Literature DB >> 3722262

Electrophysiological properties of gap junctions between dissociated pairs of rat hepatocytes.

D C Spray, R D Ginzberg, E A Morales, Z Gatmaitan, I M Arias.   

Abstract

Physiological properties of isolated pairs of rat hepatocytes were examined within 5 h after dissociation. These cells become round when separated, but cell pairs still display membrane specializations. Most notably, canaliculi are often present at appositional membranes which are flanked by abundant gap and tight junctions. These cell pairs are strongly dye-coupled; Lucifer Yellow CH injected into one cell rapidly diffuses to the other.
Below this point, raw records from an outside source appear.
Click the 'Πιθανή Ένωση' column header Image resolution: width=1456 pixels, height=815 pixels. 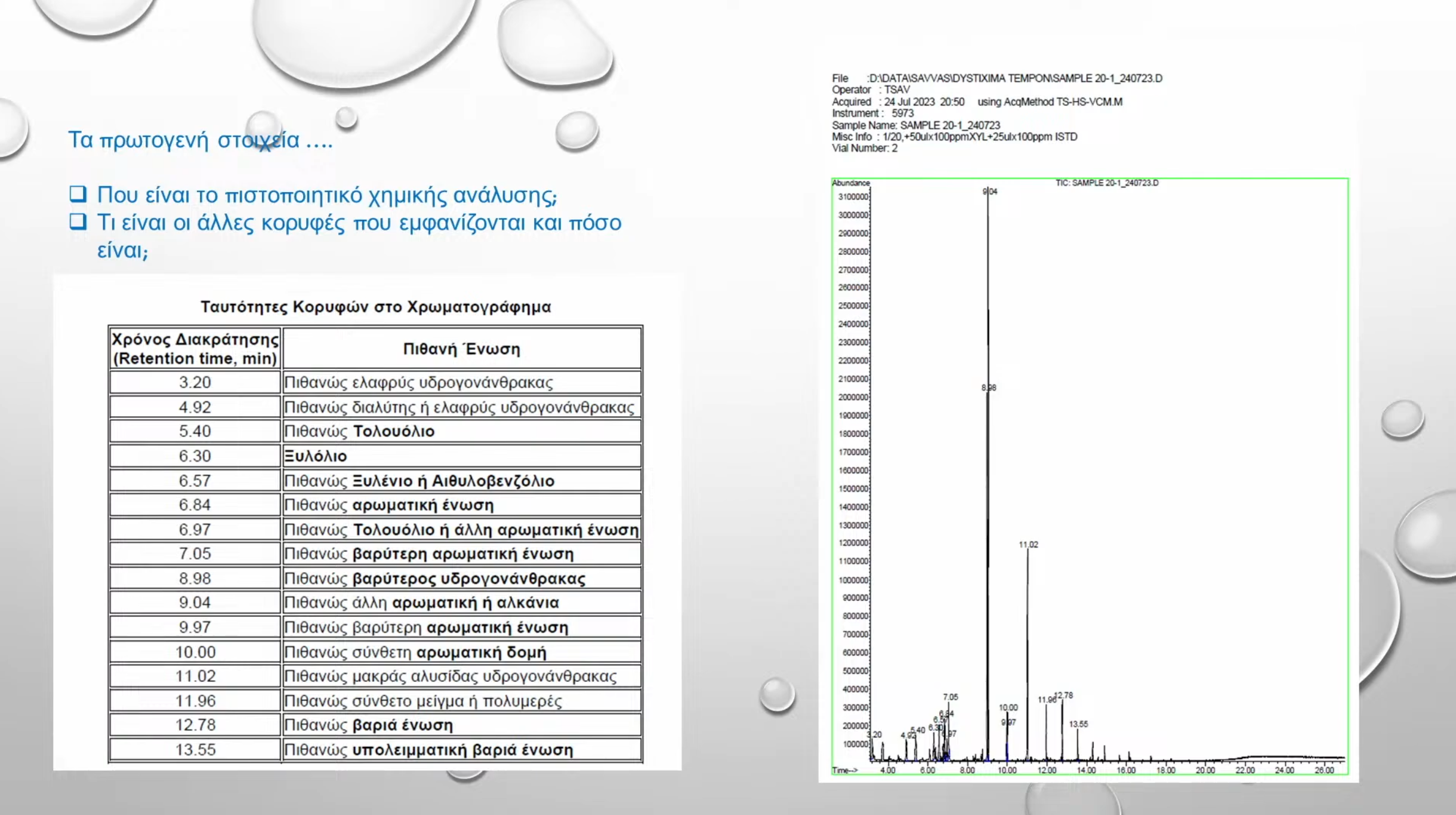click(x=461, y=349)
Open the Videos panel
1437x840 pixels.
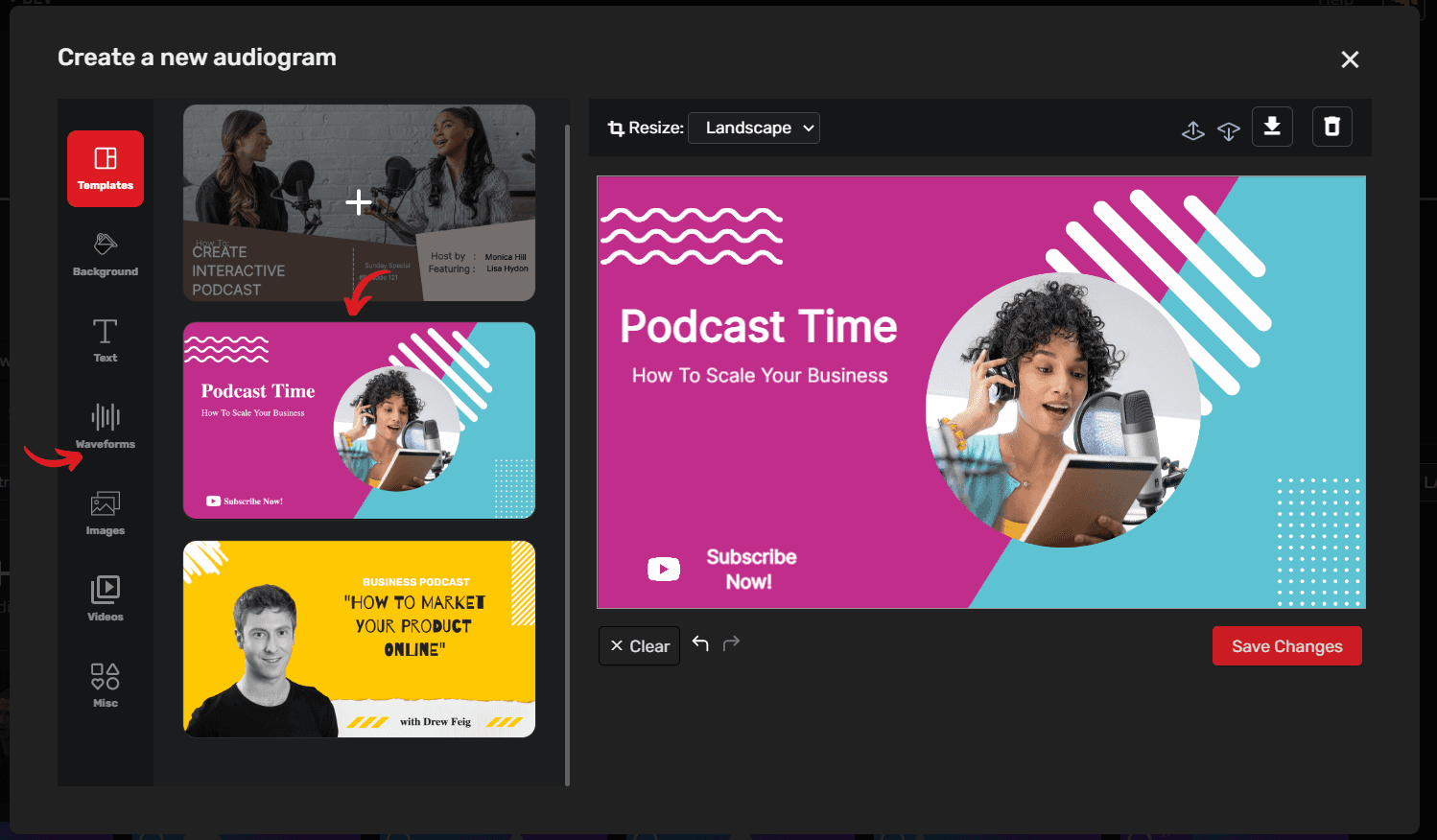105,596
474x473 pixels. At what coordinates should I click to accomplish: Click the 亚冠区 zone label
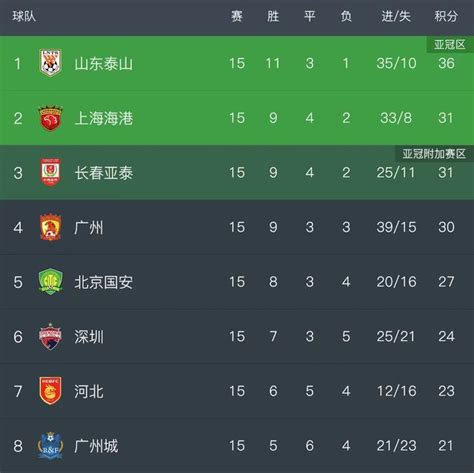tap(449, 44)
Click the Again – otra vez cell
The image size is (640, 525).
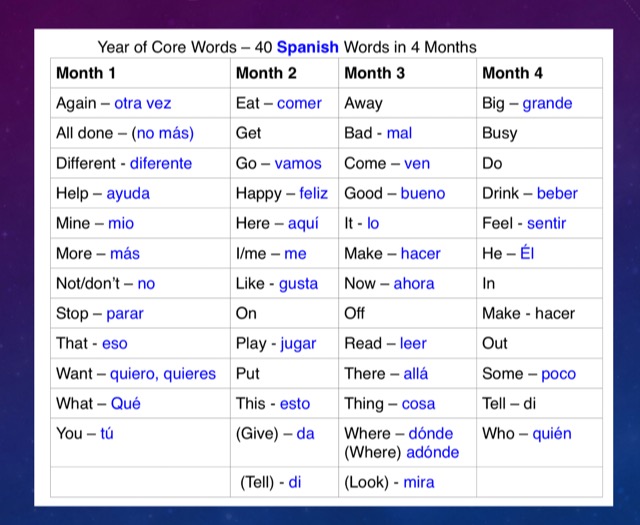click(x=140, y=103)

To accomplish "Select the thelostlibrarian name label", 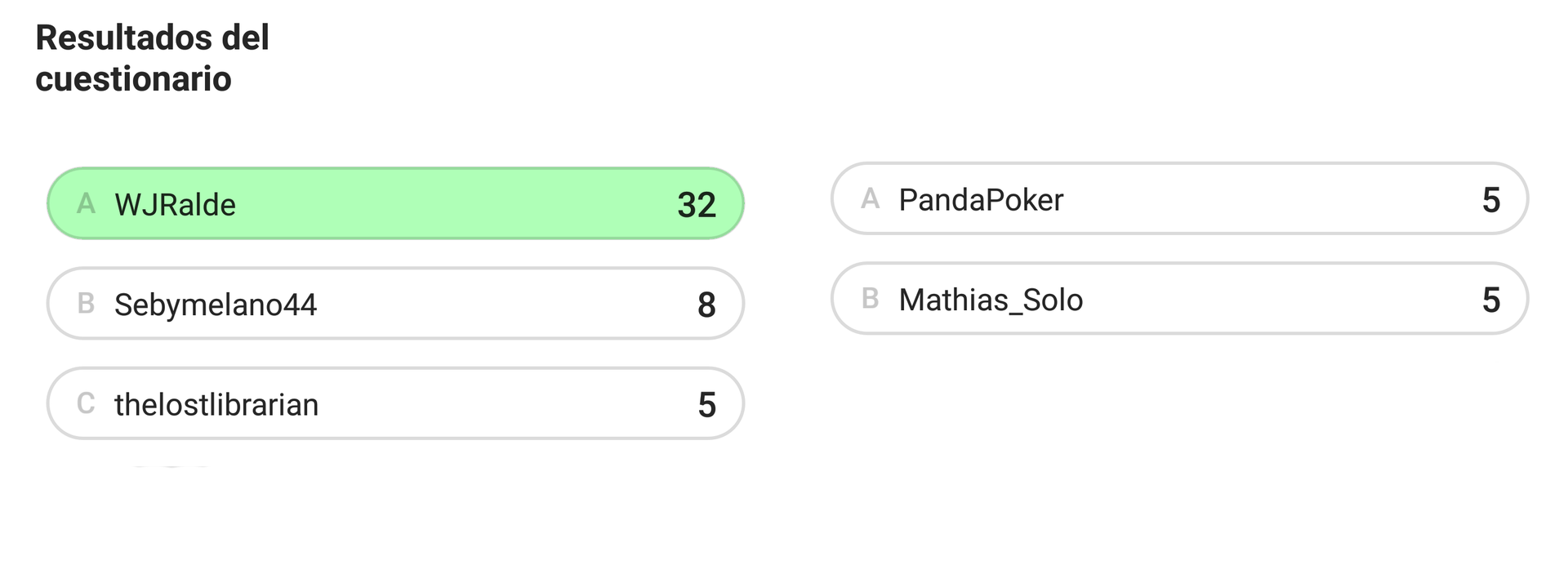I will point(216,405).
Pairs of hepatocytes are closely coupled electrically. Conductance of the junctional membrane is not voltage sensitive: voltage clamp studies demonstrate that gj is constant in response to long (5 s) transjunctional voltage steps of either polarity (to greater than +/- 40 mV from rest). Junctional conductance (gj) between hepatocyte pairs is reduced by exposure to octanol (0.1 mM) and by intracellular acidification. Normal intracellular pH (pHi), measured with a liquid ion exchange microelectrode, was generally 7.1-7.4, and superfusion with saline equilibrated with 100% CO2 reduced pHi to 6.0-6.5. In the pHi range 7.5-6.6, gj was constant. Below pH 6.6, gj steeply decreased and at 6.1 coupling was undetectable. pHi recovered when cells were rinsed with normal saline; in most cases gj recovered in parallel so that gj values were similar for pHs obtained during acidification or recovery. The low apparent pK and very steep pHi-gj relation of the liver gap junction contrast with higher pKs and more gradually rising curves in other tissues. If H+ ions act directly on the junctional molecules, the channels that are presumably homologous in different tissues must differ with respect to reactive sites or their environment.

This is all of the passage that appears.